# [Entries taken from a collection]
***
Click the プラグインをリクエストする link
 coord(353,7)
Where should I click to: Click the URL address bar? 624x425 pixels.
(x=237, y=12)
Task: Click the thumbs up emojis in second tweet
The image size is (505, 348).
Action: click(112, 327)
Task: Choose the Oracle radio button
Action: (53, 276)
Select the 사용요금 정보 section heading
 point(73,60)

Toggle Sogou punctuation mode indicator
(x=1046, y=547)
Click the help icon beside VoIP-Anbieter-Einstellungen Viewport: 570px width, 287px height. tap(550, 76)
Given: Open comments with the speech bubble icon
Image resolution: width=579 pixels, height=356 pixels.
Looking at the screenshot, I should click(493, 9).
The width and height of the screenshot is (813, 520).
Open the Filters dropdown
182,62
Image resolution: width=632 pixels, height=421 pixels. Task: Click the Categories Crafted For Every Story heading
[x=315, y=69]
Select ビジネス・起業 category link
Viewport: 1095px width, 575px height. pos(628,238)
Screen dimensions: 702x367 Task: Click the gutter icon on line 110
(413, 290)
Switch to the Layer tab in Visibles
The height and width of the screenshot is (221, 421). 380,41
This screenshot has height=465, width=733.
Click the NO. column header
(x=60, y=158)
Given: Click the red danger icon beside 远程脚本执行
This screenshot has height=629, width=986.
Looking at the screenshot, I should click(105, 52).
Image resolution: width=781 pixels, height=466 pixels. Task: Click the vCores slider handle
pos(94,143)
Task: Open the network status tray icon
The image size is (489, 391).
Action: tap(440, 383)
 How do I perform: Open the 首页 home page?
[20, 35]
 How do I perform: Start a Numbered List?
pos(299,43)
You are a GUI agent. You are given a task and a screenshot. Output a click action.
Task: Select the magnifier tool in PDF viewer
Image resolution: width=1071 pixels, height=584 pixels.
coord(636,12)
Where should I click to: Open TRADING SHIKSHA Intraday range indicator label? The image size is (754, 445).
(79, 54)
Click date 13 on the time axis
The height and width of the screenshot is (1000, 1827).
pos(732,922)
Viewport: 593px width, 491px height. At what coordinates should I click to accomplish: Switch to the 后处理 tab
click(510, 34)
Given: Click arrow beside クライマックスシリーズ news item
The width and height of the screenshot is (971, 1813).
***
# [EXERCISE]
Please repeat the records so that each one reads exactly as it does above.

# [OUTPUT FOR THIS TASK]
Click the プラグインをリクエストする link
 coord(353,7)
Where should I click to: Click the URL address bar? 624x425 pixels.
(x=237, y=12)
Task: Click the thumbs up emojis in second tweet
The image size is (505, 348).
Action: click(112, 327)
Task: Choose the Oracle radio button
Action: (53, 276)
Select the 사용요금 정보 section heading
 point(73,60)

Toggle Sogou punctuation mode indicator
(x=1046, y=547)
Click the help icon beside VoIP-Anbieter-Einstellungen Viewport: 570px width, 287px height. tap(550, 76)
Given: Open comments with the speech bubble icon
Image resolution: width=579 pixels, height=356 pixels.
Looking at the screenshot, I should click(493, 9).
The width and height of the screenshot is (813, 520).
Open the Filters dropdown
182,62
Image resolution: width=632 pixels, height=421 pixels. Task: Click the Categories Crafted For Every Story heading
[x=315, y=69]
Select ビジネス・起業 category link
Viewport: 1095px width, 575px height. pos(628,238)
Screen dimensions: 702x367 Task: Click the gutter icon on line 110
(413, 290)
Switch to the Layer tab in Visibles
The height and width of the screenshot is (221, 421). 380,41
This screenshot has height=465, width=733.
Click the NO. column header
(x=60, y=158)
Given: Click the red danger icon beside 远程脚本执行
This screenshot has height=629, width=986.
Looking at the screenshot, I should click(105, 52).
Image resolution: width=781 pixels, height=466 pixels. Task: Click the vCores slider handle
pos(94,143)
Task: Open the network status tray icon
The image size is (489, 391).
Action: tap(440, 383)
 How do I perform: Open the 首页 home page?
[20, 35]
 How do I perform: Start a Numbered List?
pos(299,43)
You are a GUI agent. You are given a task and a screenshot. Output a click action.
Task: Select the magnifier tool in PDF viewer
Image resolution: width=1071 pixels, height=584 pixels.
coord(636,12)
Where should I click to: Open TRADING SHIKSHA Intraday range indicator label? The image size is (754, 445).
(79, 54)
Click date 13 on the time axis
The height and width of the screenshot is (1000, 1827).
pos(732,922)
Viewport: 593px width, 491px height. At what coordinates should I click to accomplish: Switch to the 后处理 tab
click(510, 34)
Given: Click arrow beside クライマックスシリーズ news item
The width and height of the screenshot is (971, 1813).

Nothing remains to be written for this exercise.